Hawking was given two years to live at 21 when he was diagnosed with ALS. He died at 76 years old early Wednesday morning at his home in Cambridge, beating the odds by 53 years


ALS is an acronym for amyotrophic lateral sclerosis.

It is also referred to as motor neurone disease, or Lou Gehrig’s Disease after the US baseball player when he was diagnosed in 1939 at just 36 years old.

The disease is a rare condition that progressively damages parts of the nervous system.

It occurs when specialist nerve cells in the brain and spinal cord called motor neurons stop working properly – known as neurodegeneration.


Life expectancy for about half of those with the condition is three years from the start of symptoms. Some people may live for up to 10 years, and in rarer circumstances even longer. 

Progressing as slowly as Hawking, however, occurs in just one percent of cases.


Hawking’s case offered clear evidence to researchers that ALS is more variable than many realize.

There are multiple forms of the disease, generally broken down into four categories:

  • ALS (weakens the upper motor neurons, the lower motor neurons, or both)
  • PMA (primarily weakens the lower motor neurons)
  • PLS (primarily weakens the upper motor neurons)
  • Progressive baldor palsy (primarily weakens the craniofacial muscles)

All of those forms have the potential to kill the patient by affecting the respiratory system (diaphragm) and muscles to swallow (which causes malnutrition and dehydration). 
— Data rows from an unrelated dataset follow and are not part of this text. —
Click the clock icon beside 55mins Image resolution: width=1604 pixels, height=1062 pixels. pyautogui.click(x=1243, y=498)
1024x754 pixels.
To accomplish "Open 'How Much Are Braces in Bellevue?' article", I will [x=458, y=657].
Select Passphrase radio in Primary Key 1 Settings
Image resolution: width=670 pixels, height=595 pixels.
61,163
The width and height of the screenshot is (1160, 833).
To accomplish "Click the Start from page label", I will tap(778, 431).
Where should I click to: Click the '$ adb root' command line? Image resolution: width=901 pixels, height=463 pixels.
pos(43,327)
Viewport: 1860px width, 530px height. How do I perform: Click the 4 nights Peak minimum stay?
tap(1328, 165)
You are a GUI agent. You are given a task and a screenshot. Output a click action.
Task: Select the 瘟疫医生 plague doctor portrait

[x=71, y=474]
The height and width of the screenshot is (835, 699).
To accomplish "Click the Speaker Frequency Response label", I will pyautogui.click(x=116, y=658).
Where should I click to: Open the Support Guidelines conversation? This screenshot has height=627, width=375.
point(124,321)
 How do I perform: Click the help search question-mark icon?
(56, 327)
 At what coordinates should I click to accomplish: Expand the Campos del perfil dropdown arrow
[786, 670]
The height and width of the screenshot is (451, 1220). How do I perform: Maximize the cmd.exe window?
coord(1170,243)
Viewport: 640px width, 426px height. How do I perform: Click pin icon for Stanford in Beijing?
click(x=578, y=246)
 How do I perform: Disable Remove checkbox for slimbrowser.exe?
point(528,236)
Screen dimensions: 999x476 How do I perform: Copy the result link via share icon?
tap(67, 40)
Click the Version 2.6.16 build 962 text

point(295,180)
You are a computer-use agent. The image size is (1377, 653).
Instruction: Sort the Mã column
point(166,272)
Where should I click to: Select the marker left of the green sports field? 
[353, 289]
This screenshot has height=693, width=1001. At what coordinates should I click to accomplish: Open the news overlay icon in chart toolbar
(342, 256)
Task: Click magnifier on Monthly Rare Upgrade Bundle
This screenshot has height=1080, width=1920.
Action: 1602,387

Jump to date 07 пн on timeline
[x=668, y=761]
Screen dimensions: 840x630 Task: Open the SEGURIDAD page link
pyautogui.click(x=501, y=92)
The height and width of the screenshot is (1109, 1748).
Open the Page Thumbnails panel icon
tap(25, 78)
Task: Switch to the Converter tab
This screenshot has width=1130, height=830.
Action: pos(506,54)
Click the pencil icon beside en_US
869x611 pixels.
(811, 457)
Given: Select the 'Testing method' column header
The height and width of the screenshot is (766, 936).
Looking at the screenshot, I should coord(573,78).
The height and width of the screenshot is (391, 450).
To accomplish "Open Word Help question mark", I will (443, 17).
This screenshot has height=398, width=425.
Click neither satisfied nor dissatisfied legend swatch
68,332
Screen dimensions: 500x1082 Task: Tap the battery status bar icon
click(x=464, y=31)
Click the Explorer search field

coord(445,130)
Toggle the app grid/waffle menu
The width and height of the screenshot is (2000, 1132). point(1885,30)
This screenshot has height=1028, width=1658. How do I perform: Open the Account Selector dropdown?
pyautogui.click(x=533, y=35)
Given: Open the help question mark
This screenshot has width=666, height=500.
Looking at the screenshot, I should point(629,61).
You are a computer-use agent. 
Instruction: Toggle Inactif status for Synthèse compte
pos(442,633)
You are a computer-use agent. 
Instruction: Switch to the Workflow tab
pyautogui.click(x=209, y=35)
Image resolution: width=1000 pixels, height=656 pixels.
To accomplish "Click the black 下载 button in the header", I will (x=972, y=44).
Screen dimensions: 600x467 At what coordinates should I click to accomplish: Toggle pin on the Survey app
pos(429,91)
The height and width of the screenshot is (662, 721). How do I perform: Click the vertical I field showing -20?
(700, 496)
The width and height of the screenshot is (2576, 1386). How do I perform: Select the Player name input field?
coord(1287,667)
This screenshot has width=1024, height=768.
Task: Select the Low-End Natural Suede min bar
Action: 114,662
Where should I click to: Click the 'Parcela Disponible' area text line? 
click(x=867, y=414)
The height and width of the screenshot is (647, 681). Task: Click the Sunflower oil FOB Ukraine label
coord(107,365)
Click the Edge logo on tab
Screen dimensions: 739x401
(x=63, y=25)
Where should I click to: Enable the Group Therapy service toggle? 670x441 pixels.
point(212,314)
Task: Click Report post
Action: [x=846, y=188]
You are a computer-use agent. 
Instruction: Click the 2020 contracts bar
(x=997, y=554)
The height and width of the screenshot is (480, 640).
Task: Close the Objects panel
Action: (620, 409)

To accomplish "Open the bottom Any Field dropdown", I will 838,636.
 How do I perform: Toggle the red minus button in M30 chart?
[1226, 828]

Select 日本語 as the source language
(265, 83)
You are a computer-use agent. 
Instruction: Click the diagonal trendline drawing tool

However, Hawking’s diaphragm and swallowing muscles remained intact until the end of his life. 

It showed scientists that, if that is the case, the patient could live a much longer life than expected, even if they lose their capacity to move and talk. 

His case also showed that ALS sufferers can escape damage to essential parts of the brain.  


While scientists remain somewhat baffled by his long life, many posit that it could have something to do with him being diagnosed at such a young age. 

The condition can affect adults of all ages, including teenagers, although this is extremely rare.

It’s usually diagnosed in people (mainly men) over 40, but most people with the condition first develop symptoms in their 60s.

Juvenile ALS, however, progresses at a much, much slower rate than later-in-life cases. 

A lot of it, however, may be down do his genetics. Hawking famously did not use a ventilator, unlike the vast majority of other sufferers, suggesting the disease affected him in a way unlike most others. 

Experts also believe much of his longevity may also be attributable to his high quality care.  


There’s currently no cure for motor neurone disease.

Treatment aims to make the person feel comfortable and have the best quality of life possible

It also tries to compensate for the progressive loss of bodily functions such as mobility, communication, swallowing and breathing.

The most esteemed treatment option is a drug called Radicava, approved by the FDA last year – the first drug approved for the disease in 20 years.

Radicava, the brand name for edaravone, was approved after a successful six-month clinical trial conducted in Japan.

In the trial, 137 participants were randomized to receive edaravone or placebo.

At week 24, individuals receiving edaravone declined less on a clinical assessment of daily functioning compared to those receiving a placebo.

The most common adverse reactions reported by clinical trial participants receiving edaravone were bruising and gait disturbance.

Radicava is also associated with serious risks that require immediate medical care, such as hives, swelling, or shortness of breath, and allergic reactions to sodium bisulfite, an ingredient in the drug.

Some patients take the gamble of getting stem cell therapy, transplanting a donor’s immune system into their own body. 

In some cases, the treatment has slowed or even reversed their symptoms. But in others, such as in the former NFL player Steve Gleason, it has drastically advanced the disease, since it can drive the body to attack itself.